● QUOTED PASSAGE:
Re: the legendary tg12412
« Reply #50 on: November 02, 2012, 10:19:26 AM »
I'd replace the output cap with the biggest foil cap at hand and measure again, keeping the 47k. That would be in order to make sure you haven't bought a batch of leaky 470uF caps. If I'm not overlooking something then there should be no dc. I am lost as well in terms of 'how much dc is too much', that should also depend on the transformer.

Michael

Re: the legendary tg12412
« Reply #51 on: November 02, 2012, 10:39:38 AM »
Thanks Michael, I'll try a bigger lytic although the 470uFs I tried are from different batch and different brand.
FWIW, Maybe I should mention that instead of the original 2n4898 and 2n4910 transistors, I'm using NTE218 and NTE175,
which are supposed to be modern replacement.

● STORED DATA:
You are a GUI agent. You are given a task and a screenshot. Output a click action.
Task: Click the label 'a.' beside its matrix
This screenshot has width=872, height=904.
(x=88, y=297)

● COMPLETE THE FOLLOWING:
• a. Say whether each statement agrees with the forum thread on the tg12412. Answer yes or no for each, and quote the deciding words from the thread.
(i) Michael advises measuring again while keeping the 47k.
(ii) The 470uF caps that were tried all came from the same brand.
(iii) The poster is using the original 2n4898 and 2n4910 transistors.
• b. Resume the forum thread on the tg12412, picking up right after its last sentence.

● RESPONSES BY ITEM NUMBER:
• a.
(i) Yes: "measure again, keeping the 47k"
(ii) No: "the 470uFs I tried are from different batch and different brand"
(iii) No: "instead of the original 2n4898 and 2n4910 transistors, I'm using NTE218 and NTE175"

• b.
Also, one more thing if you don't mind. Can you please elaborate a bit about the 47k resistor? I'm experimenting with different values and I noticed that the lower the value, the lower the DC. Is there a limit as to how low the resistor should be?
« Last Edit: November 02, 2012, 11:20:12 AM by warpie »

Michael Tibes

Re: the legendary tg12412
« Reply #52 on: November 03, 2012, 12:56:19 PM »
There isn't much to elaborate, it's just a path to ground to discharge the output cap. 47k is just a rough guess, not too low to present a load but low enough to show some discahrging effect after a little while... And it's mostly available  ;)

Lowering the resistor wouldn't be a cure but just a cover up, if you want to get rid of all the dc you gotta find out where it comes from. I just glanced at the schematic and it seems like nothing else was connected to the output after the cap, so I believe theoretically it could only be leakage. That's why I would try a film cap, afaik they shouldn't have any leakage. I usually have something like 10uF lying around, that should do to see what difference it makes.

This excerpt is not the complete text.